» **WORK INSTRUCTION**
Starting at the top of the entries below, set down each line exactly as written, and stop after the line containing "Task: Open the LAYROOM game link".

Pixel coordinate grounding data
● ● ●
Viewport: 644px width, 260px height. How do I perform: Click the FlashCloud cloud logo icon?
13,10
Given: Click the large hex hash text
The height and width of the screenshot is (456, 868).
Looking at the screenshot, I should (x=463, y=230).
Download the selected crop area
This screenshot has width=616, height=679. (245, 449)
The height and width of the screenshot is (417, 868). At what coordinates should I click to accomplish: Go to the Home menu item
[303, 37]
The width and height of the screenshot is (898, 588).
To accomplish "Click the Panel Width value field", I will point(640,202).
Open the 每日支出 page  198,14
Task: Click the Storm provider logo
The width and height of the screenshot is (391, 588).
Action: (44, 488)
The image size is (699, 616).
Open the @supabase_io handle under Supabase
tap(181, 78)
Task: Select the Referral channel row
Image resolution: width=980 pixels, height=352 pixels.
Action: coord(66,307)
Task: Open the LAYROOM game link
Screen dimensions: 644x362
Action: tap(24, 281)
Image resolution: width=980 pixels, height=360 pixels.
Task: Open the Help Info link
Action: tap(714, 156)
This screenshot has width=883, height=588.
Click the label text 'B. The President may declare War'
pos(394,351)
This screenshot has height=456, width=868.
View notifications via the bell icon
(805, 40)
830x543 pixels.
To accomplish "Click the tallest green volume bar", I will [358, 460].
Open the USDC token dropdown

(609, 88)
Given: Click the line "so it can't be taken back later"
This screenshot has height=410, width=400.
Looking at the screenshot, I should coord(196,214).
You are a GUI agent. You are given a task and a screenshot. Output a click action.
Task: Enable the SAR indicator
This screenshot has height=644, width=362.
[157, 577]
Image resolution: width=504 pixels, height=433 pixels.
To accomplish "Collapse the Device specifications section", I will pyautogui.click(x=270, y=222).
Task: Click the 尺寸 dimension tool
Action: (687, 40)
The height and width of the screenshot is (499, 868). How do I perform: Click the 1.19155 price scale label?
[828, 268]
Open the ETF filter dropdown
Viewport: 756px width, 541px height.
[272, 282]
● ● ●
» **ANSWER SECTION**
Viewport: 644px width, 260px height. How do I perform: Click the FlashCloud cloud logo icon?
13,10
Given: Click the large hex hash text
The height and width of the screenshot is (456, 868).
Looking at the screenshot, I should (x=463, y=230).
Download the selected crop area
This screenshot has width=616, height=679. (245, 449)
The height and width of the screenshot is (417, 868). At what coordinates should I click to accomplish: Go to the Home menu item
[303, 37]
The width and height of the screenshot is (898, 588).
To accomplish "Click the Panel Width value field", I will point(640,202).
Open the 每日支出 page  198,14
Task: Click the Storm provider logo
The width and height of the screenshot is (391, 588).
Action: (44, 488)
The image size is (699, 616).
Open the @supabase_io handle under Supabase
tap(181, 78)
Task: Select the Referral channel row
Image resolution: width=980 pixels, height=352 pixels.
Action: coord(66,307)
Task: Open the LAYROOM game link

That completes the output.